- [Directive]:
Rewrite the records below so that every "Given:" becomes "Request:", and leave everything else unchanged.

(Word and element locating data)
— begin —

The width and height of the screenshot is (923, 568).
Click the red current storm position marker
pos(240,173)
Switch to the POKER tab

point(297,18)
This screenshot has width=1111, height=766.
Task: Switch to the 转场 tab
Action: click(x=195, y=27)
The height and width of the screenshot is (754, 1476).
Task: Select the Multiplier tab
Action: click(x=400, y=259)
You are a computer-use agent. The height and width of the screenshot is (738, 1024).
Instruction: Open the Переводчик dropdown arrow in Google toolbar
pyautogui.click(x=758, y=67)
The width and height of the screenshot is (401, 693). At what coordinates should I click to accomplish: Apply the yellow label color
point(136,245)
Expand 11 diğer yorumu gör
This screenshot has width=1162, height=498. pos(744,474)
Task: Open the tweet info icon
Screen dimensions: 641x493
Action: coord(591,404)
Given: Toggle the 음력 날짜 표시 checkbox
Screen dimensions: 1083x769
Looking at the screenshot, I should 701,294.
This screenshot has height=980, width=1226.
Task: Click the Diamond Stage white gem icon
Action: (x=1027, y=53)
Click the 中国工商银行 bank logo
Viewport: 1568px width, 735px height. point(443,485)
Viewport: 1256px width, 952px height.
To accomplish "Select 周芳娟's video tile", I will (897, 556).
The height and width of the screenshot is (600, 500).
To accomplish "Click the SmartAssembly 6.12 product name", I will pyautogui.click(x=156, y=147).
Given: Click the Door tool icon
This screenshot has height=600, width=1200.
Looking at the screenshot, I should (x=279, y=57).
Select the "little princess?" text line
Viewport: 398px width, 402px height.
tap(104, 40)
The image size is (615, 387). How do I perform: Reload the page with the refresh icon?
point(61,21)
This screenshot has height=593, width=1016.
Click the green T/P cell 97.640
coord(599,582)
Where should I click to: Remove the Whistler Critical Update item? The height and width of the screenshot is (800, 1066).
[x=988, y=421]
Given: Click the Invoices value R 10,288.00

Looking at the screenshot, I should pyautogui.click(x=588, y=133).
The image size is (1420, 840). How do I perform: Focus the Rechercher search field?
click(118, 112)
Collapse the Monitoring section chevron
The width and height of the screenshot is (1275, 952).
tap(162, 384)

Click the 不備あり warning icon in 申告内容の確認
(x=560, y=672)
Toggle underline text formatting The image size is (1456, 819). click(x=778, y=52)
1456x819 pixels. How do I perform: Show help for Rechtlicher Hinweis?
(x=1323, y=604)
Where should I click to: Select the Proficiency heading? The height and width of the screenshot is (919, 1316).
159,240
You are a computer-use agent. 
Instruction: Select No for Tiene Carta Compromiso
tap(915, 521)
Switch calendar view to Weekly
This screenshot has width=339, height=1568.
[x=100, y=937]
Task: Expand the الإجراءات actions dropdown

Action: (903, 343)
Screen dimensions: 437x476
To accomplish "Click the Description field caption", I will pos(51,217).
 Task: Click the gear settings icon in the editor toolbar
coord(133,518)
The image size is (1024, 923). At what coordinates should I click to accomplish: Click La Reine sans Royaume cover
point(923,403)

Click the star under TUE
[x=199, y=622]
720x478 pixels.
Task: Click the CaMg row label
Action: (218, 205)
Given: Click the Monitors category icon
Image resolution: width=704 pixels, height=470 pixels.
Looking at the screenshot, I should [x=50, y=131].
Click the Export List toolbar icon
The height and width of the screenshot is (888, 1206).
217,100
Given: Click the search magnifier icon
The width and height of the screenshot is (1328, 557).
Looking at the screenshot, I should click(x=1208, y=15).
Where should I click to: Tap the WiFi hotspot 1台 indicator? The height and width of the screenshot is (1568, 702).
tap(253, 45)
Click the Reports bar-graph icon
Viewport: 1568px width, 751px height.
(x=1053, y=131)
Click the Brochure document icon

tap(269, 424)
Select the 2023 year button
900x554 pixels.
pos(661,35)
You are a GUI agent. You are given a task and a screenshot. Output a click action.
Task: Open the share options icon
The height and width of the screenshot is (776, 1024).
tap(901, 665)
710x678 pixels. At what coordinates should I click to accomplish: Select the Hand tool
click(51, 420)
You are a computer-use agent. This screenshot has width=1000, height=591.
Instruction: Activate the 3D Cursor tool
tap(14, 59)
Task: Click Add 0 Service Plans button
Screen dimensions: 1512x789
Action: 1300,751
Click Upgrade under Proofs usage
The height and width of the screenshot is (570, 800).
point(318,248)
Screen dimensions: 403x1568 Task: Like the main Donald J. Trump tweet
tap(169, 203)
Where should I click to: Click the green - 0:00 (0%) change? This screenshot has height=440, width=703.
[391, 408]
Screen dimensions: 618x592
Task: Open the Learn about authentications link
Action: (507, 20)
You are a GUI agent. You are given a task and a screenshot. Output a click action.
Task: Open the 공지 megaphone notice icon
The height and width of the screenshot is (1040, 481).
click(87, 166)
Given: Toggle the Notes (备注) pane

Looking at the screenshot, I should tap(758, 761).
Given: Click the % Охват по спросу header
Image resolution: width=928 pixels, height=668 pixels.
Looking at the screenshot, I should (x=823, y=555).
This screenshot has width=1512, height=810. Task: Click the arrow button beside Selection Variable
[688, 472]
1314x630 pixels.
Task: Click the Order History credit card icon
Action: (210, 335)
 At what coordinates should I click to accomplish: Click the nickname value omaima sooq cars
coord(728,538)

— end —

- [Reply to the exercise]:
The width and height of the screenshot is (923, 568).
Click the red current storm position marker
pos(240,173)
Switch to the POKER tab

point(297,18)
This screenshot has width=1111, height=766.
Task: Switch to the 转场 tab
Action: click(x=195, y=27)
The height and width of the screenshot is (754, 1476).
Task: Select the Multiplier tab
Action: click(x=400, y=259)
You are a computer-use agent. The height and width of the screenshot is (738, 1024).
Instruction: Open the Переводчик dropdown arrow in Google toolbar
pyautogui.click(x=758, y=67)
The width and height of the screenshot is (401, 693). At what coordinates should I click to accomplish: Apply the yellow label color
point(136,245)
Expand 11 diğer yorumu gör
This screenshot has width=1162, height=498. pos(744,474)
Task: Open the tweet info icon
Screen dimensions: 641x493
Action: coord(591,404)
Request: Toggle the 음력 날짜 표시 checkbox
Screen dimensions: 1083x769
Looking at the screenshot, I should 701,294.
This screenshot has height=980, width=1226.
Task: Click the Diamond Stage white gem icon
Action: (x=1027, y=53)
Click the 中国工商银行 bank logo
Viewport: 1568px width, 735px height. point(443,485)
Viewport: 1256px width, 952px height.
To accomplish "Select 周芳娟's video tile", I will (897, 556).
The height and width of the screenshot is (600, 500).
To accomplish "Click the SmartAssembly 6.12 product name", I will pyautogui.click(x=156, y=147).
Request: Click the Door tool icon
This screenshot has height=600, width=1200.
Looking at the screenshot, I should (x=279, y=57).
Select the "little princess?" text line
Viewport: 398px width, 402px height.
tap(104, 40)
The image size is (615, 387). How do I perform: Reload the page with the refresh icon?
point(61,21)
This screenshot has height=593, width=1016.
Click the green T/P cell 97.640
coord(599,582)
Where should I click to: Remove the Whistler Critical Update item? The height and width of the screenshot is (800, 1066).
[x=988, y=421]
Request: Click the Invoices value R 10,288.00

Looking at the screenshot, I should pyautogui.click(x=588, y=133).
The image size is (1420, 840). How do I perform: Focus the Rechercher search field?
click(118, 112)
Collapse the Monitoring section chevron
The width and height of the screenshot is (1275, 952).
tap(162, 384)

Click the 不備あり warning icon in 申告内容の確認
(x=560, y=672)
Toggle underline text formatting The image size is (1456, 819). click(x=778, y=52)
1456x819 pixels. How do I perform: Show help for Rechtlicher Hinweis?
(x=1323, y=604)
Where should I click to: Select the Proficiency heading? The height and width of the screenshot is (919, 1316).
159,240
You are a computer-use agent. 
Instruction: Select No for Tiene Carta Compromiso
tap(915, 521)
Switch calendar view to Weekly
This screenshot has width=339, height=1568.
[x=100, y=937]
Task: Expand the الإجراءات actions dropdown

Action: (903, 343)
Screen dimensions: 437x476
To accomplish "Click the Description field caption", I will pos(51,217).
 Task: Click the gear settings icon in the editor toolbar
coord(133,518)
The image size is (1024, 923). At what coordinates should I click to accomplish: Click La Reine sans Royaume cover
point(923,403)

Click the star under TUE
[x=199, y=622]
720x478 pixels.
Task: Click the CaMg row label
Action: (218, 205)
Request: Click the Monitors category icon
Image resolution: width=704 pixels, height=470 pixels.
Looking at the screenshot, I should [x=50, y=131].
Click the Export List toolbar icon
The height and width of the screenshot is (888, 1206).
217,100
Request: Click the search magnifier icon
The width and height of the screenshot is (1328, 557).
Looking at the screenshot, I should click(x=1208, y=15).
Where should I click to: Tap the WiFi hotspot 1台 indicator? The height and width of the screenshot is (1568, 702).
tap(253, 45)
Click the Reports bar-graph icon
Viewport: 1568px width, 751px height.
(x=1053, y=131)
Click the Brochure document icon

tap(269, 424)
Select the 2023 year button
900x554 pixels.
pos(661,35)
You are a GUI agent. You are given a task and a screenshot. Output a click action.
Task: Open the share options icon
The height and width of the screenshot is (776, 1024).
tap(901, 665)
710x678 pixels. At what coordinates should I click to accomplish: Select the Hand tool
click(51, 420)
You are a computer-use agent. This screenshot has width=1000, height=591.
Instruction: Activate the 3D Cursor tool
tap(14, 59)
Task: Click Add 0 Service Plans button
Screen dimensions: 1512x789
Action: 1300,751
Click Upgrade under Proofs usage
The height and width of the screenshot is (570, 800).
point(318,248)
Screen dimensions: 403x1568 Task: Like the main Donald J. Trump tweet
tap(169, 203)
Where should I click to: Click the green - 0:00 (0%) change? This screenshot has height=440, width=703.
[391, 408]
Screen dimensions: 618x592
Task: Open the Learn about authentications link
Action: (507, 20)
You are a GUI agent. You are given a task and a screenshot. Output a click action.
Task: Open the 공지 megaphone notice icon
The height and width of the screenshot is (1040, 481).
click(87, 166)
Request: Toggle the Notes (备注) pane

Looking at the screenshot, I should tap(758, 761).
Request: Click the % Охват по спросу header
Image resolution: width=928 pixels, height=668 pixels.
Looking at the screenshot, I should (x=823, y=555).
This screenshot has width=1512, height=810. Task: Click the arrow button beside Selection Variable
[688, 472]
1314x630 pixels.
Task: Click the Order History credit card icon
Action: (210, 335)
 At what coordinates should I click to accomplish: Click the nickname value omaima sooq cars
coord(728,538)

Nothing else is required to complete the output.